Il Portogallo ha lanciato la gara d'appalto per il secondo partenariato pubblico-privato (PPP) della linea ferroviaria ad alta velocità Porto-Lisbona, che copre la tratta da Oiã a Soure. Il progetto segna "una nuova fase concreta" nello sviluppo ferroviario nazionale, secondo Infraestruturas de Portugal (IP).
L' investimento da 2,4 miliardi di euro comprende 60 km di nuovi binari ad alta velocità, 18 km di collegamenti alla rete convenzionale e 30 anni di sviluppo e disponibilità operativa. Il costo massimo autorizzato è di 1,603 miliardi di euro, con pagamenti previsti tra il 2026 e il 2056.
Si prevede che il progetto ridurrà di circa cinque milioni di tonnellate le emissioni di CO₂ entro il 2050, trasferendo passeggeri e merci dalla strada e dall'aereo alla ferrovia. Sono previsti fino a 60 servizi giornalieri e il trasporto merci potrebbe aumentare di oltre otto milioni di tonnellate.
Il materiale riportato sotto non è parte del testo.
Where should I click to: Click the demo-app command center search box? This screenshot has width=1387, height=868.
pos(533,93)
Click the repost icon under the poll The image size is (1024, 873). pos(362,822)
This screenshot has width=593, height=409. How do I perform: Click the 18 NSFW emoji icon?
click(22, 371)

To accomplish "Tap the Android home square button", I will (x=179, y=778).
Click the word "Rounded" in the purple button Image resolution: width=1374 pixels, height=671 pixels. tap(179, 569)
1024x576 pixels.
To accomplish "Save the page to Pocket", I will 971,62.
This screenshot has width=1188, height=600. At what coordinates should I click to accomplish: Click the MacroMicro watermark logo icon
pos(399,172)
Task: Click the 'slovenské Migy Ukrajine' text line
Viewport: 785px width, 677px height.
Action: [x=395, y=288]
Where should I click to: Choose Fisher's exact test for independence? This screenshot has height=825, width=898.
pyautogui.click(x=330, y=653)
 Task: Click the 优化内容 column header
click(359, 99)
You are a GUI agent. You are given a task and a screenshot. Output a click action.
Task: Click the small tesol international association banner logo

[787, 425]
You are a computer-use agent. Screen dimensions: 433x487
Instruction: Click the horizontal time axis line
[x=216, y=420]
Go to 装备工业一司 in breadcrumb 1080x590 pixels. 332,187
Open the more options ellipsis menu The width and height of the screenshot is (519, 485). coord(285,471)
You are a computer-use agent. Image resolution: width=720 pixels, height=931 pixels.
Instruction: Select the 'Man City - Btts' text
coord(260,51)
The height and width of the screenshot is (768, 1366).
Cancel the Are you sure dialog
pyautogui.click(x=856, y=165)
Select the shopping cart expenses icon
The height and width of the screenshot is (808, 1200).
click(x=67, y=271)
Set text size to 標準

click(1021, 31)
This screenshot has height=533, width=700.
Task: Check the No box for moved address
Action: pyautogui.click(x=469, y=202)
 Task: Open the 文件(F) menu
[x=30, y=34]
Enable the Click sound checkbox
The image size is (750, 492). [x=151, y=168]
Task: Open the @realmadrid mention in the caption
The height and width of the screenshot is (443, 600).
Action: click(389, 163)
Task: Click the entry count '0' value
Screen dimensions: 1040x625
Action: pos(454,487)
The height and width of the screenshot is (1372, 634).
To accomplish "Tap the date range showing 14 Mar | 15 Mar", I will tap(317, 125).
La linea ad alta velocità Porto-Lisbona sarà sviluppata attraverso tre PPP, con la prima tratta (Porto-Oiã) già appaltata e la terza (Soure-Carregado) indetta per la gara d'appalto nella prima metà del 2026. Procedono anche i lavori sul corridoio Lisbona-Madrid, compreso il terzo attraversamento del Tago.
Il ministro delle Infrastrutture Miguel Pinto Luz ha descritto il progetto come "una visione strategica" e ha sottolineato la fiducia del Portogallo nell'ingegneria e nelle aziende nazionali per realizzarlo.